Lorsqu’il est interrogé par Zoroastre sur le sens de son Nom (un peu comme le fera, quatre ou cinq siècles plus tard, Moïse sur la montagne, face à YHVH), Ahura Mazda déclare dans le premier Yast: « Mon nom est le souverain, mon nom est le grand savant ». Tout se passe comme si toute la sagesse, toute la connaissance résidait dans le Nom de Dieu.
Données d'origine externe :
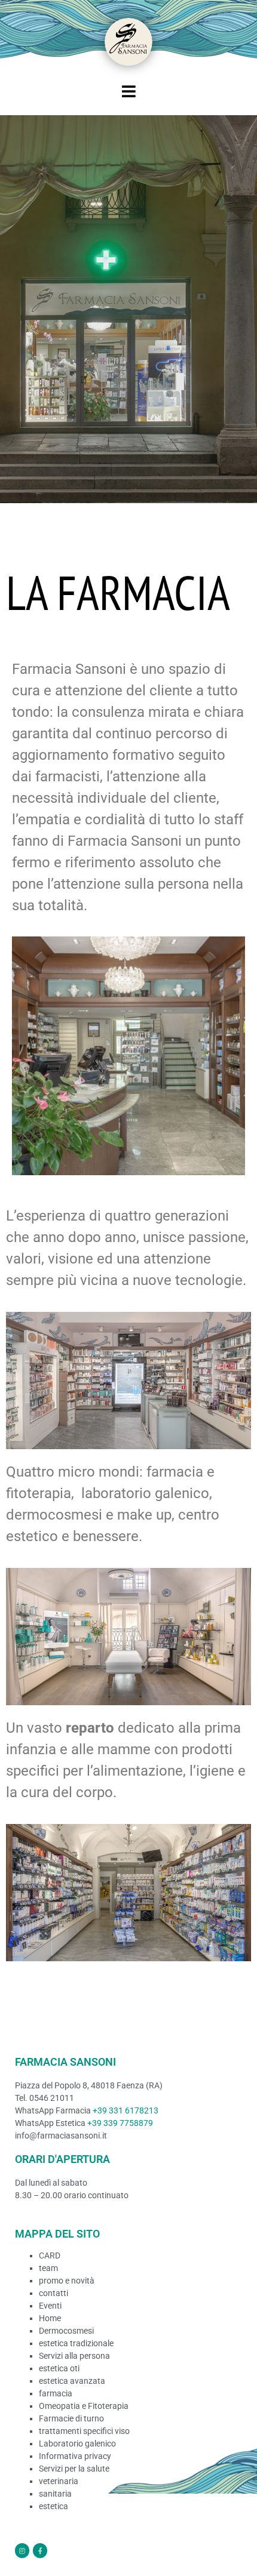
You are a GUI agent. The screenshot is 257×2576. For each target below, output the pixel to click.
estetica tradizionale (76, 2343)
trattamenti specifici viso (84, 2431)
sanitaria (55, 2493)
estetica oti (59, 2368)
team (48, 2268)
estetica (53, 2506)
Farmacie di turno (71, 2418)
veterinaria (58, 2481)
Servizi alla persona (74, 2356)
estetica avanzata (72, 2381)
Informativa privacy (75, 2456)
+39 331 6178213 (125, 2110)
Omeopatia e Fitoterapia (83, 2406)
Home (50, 2318)
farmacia (55, 2393)
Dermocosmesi (66, 2330)
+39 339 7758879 (120, 2123)
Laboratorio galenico (77, 2443)
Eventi (50, 2305)
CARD (49, 2255)
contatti (53, 2293)
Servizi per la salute (74, 2468)
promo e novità (66, 2280)
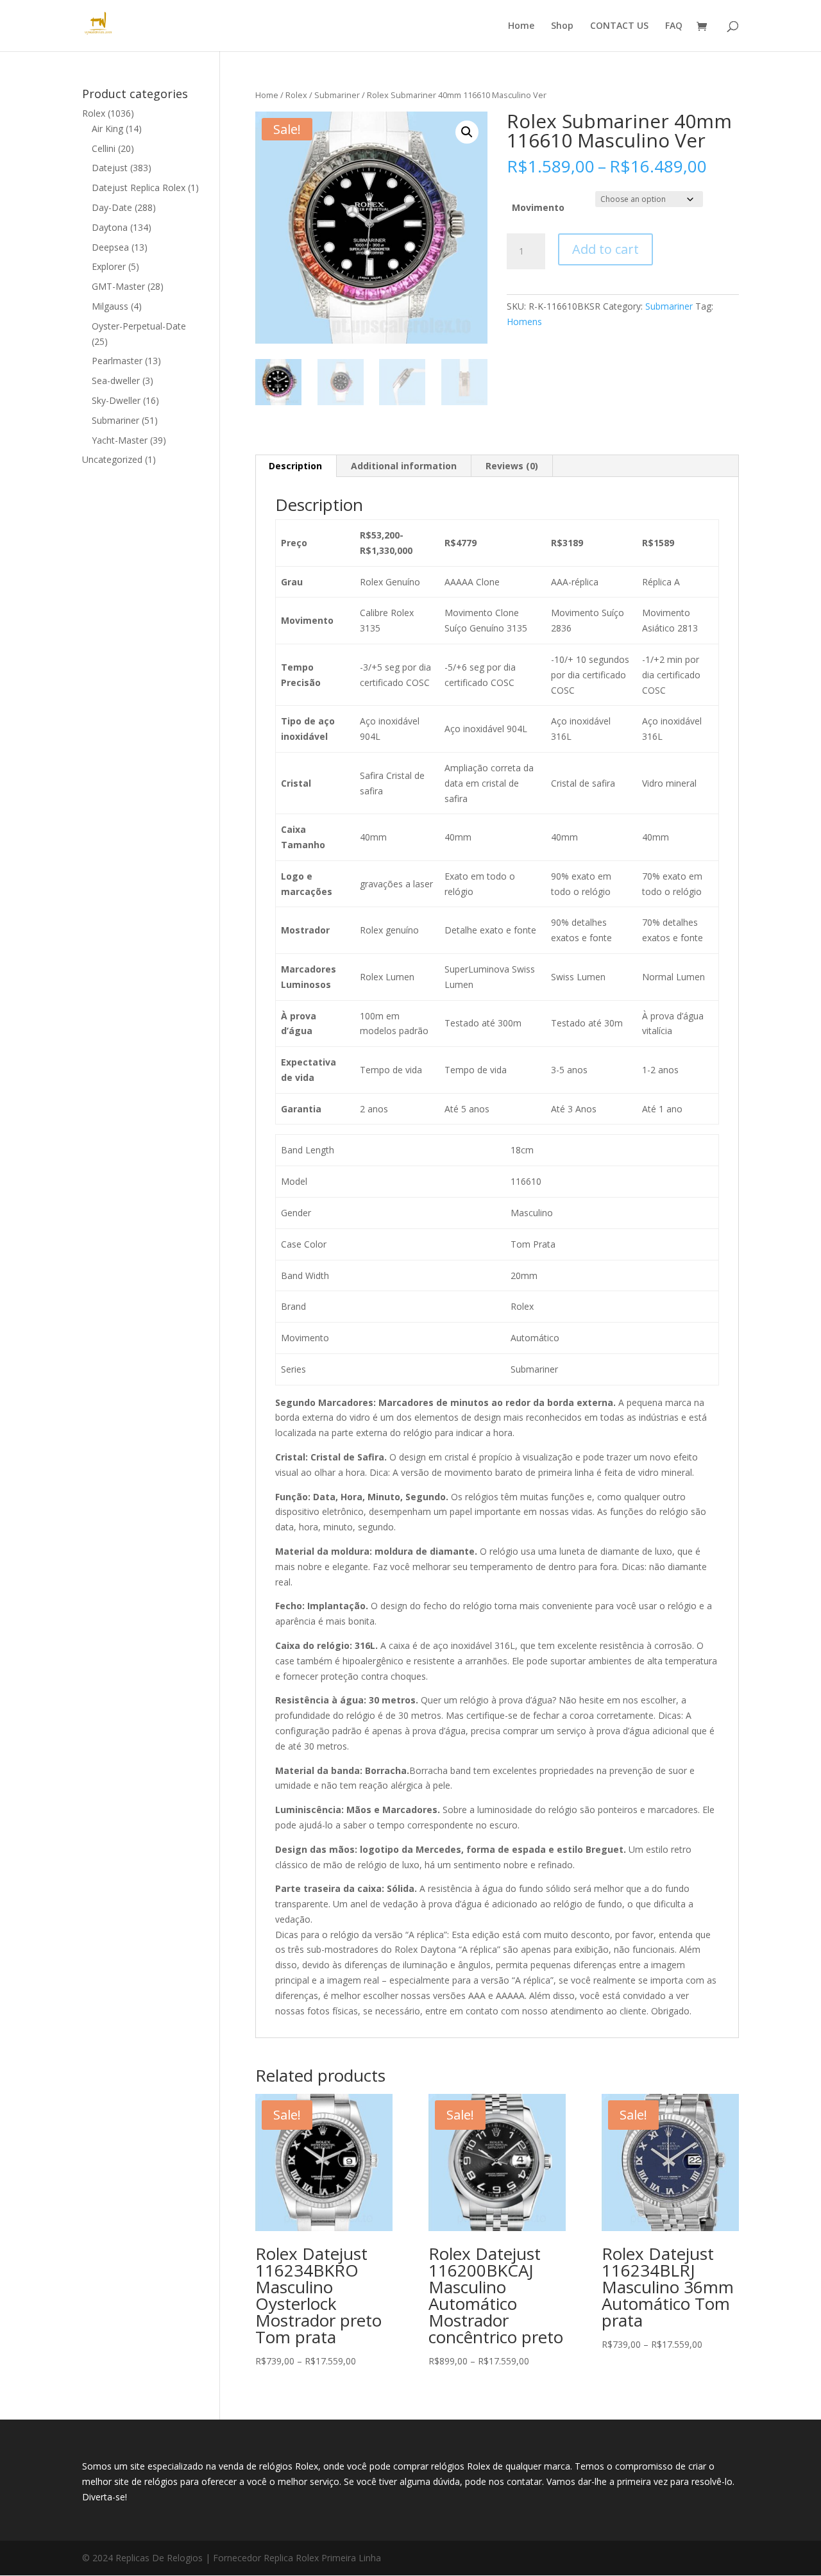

Les adeptes du Zend Avesta appellent également Ahura Mazda d’un autre nom, Spenta Mainyu, soit mot à mot : « le Saint Esprit ».
La question des noms de Dieu est fort importante, par ses implications. C’est pourquoi Zoroastre ne s’en tient pas à cette réponse et continue d’interroger Ahura Mazda. Il le presse de révéler ce qu’il y a de plus puissant, de plus efficace contre les démons, rangé sous la bannière de l’Esprit du Mal, Aṅra Mainyu (en pehlevi : Ahriman).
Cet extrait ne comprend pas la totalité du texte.